= ABOUT THIS TASK =
Below are entries; copy exactly the lines from the one with "This screenshot has height=1168, width=784." through the one with "Image resolution: width=421", both included, and leave out the rest.

= EXERCISE INPUT =
══════

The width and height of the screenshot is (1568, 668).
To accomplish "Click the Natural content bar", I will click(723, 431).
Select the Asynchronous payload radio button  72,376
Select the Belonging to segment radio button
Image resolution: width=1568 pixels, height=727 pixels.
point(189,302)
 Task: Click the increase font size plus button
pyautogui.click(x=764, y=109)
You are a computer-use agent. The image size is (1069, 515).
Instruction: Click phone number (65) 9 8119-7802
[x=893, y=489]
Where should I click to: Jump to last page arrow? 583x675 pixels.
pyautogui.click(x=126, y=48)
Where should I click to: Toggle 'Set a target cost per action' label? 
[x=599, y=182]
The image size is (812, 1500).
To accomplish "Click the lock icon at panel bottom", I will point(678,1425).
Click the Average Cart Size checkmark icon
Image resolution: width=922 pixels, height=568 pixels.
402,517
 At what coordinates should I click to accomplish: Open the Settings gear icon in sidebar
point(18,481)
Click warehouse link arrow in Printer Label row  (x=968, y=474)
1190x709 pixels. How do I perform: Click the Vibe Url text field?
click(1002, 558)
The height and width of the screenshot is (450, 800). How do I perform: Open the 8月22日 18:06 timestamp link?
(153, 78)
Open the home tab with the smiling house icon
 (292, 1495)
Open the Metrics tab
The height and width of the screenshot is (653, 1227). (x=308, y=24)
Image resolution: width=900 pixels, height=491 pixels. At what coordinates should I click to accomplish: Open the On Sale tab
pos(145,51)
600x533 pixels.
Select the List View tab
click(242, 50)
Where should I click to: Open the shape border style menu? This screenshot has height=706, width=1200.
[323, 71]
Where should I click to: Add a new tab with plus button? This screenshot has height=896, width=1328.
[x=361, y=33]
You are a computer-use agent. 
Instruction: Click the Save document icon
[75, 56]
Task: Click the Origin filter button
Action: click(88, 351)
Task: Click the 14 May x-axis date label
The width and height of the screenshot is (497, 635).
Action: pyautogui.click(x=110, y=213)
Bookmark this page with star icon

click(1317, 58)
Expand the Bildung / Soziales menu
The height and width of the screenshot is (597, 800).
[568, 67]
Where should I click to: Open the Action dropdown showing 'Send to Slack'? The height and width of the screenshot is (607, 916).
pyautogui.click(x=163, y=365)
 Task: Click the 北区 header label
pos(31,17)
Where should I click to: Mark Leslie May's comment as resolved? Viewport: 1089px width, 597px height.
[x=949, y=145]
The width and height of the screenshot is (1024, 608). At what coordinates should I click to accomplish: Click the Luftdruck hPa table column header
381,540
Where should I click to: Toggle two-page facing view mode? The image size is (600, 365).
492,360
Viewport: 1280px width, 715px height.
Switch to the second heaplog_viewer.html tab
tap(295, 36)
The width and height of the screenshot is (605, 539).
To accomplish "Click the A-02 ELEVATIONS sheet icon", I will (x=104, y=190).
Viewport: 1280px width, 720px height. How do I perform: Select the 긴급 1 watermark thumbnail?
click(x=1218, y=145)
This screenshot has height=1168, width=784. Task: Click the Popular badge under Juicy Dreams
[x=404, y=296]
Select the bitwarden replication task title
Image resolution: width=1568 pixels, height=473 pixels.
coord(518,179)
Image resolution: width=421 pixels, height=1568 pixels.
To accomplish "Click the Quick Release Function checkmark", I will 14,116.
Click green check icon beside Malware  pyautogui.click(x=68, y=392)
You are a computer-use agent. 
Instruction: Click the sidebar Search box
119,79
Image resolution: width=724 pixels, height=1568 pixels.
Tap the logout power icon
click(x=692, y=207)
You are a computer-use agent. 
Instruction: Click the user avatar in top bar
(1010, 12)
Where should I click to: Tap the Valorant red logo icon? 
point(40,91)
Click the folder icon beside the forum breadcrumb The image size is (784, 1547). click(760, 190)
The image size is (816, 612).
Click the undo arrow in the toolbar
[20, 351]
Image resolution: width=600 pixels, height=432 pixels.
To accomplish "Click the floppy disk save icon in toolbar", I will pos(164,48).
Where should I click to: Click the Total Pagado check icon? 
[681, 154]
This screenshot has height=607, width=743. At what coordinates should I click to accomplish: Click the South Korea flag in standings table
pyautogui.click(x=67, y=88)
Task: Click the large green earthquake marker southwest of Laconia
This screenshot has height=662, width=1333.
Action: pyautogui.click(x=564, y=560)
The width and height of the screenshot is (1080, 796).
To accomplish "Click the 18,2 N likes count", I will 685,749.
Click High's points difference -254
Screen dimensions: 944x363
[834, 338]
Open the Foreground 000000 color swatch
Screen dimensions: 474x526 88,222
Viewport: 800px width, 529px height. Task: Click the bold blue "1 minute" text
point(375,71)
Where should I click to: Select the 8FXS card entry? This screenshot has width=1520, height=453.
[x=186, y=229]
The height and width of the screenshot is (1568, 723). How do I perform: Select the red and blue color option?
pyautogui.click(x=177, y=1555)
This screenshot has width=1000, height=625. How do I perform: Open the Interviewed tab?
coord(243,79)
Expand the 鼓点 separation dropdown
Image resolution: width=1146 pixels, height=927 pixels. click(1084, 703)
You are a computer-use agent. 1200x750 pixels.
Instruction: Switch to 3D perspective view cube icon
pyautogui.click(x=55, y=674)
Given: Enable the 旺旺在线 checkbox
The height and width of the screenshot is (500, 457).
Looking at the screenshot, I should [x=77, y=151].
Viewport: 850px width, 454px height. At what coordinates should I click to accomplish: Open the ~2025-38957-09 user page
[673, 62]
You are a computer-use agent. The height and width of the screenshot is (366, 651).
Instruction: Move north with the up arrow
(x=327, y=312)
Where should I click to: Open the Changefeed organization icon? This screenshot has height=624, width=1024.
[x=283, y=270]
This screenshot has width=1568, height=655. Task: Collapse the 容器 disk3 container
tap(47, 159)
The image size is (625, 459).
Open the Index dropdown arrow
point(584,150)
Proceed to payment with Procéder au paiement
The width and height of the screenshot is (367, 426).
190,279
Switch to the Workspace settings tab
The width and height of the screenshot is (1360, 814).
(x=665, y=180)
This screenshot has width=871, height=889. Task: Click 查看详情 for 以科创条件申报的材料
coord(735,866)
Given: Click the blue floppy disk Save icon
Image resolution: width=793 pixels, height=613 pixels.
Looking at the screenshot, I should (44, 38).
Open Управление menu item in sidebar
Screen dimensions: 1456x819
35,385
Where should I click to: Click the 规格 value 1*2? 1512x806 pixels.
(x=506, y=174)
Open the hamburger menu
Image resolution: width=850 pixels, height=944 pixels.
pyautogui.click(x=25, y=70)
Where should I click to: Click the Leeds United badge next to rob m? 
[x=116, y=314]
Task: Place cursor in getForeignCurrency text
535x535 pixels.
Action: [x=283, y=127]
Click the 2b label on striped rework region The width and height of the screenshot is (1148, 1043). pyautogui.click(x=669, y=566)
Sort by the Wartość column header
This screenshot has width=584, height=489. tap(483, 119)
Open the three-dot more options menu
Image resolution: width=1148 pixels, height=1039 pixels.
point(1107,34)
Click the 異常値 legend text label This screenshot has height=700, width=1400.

══════

= COMPLETED TASK =
This screenshot has height=1168, width=784. Task: Click the Popular badge under Juicy Dreams
[x=404, y=296]
Select the bitwarden replication task title
Image resolution: width=1568 pixels, height=473 pixels.
coord(518,179)
Image resolution: width=421 pixels, height=1568 pixels.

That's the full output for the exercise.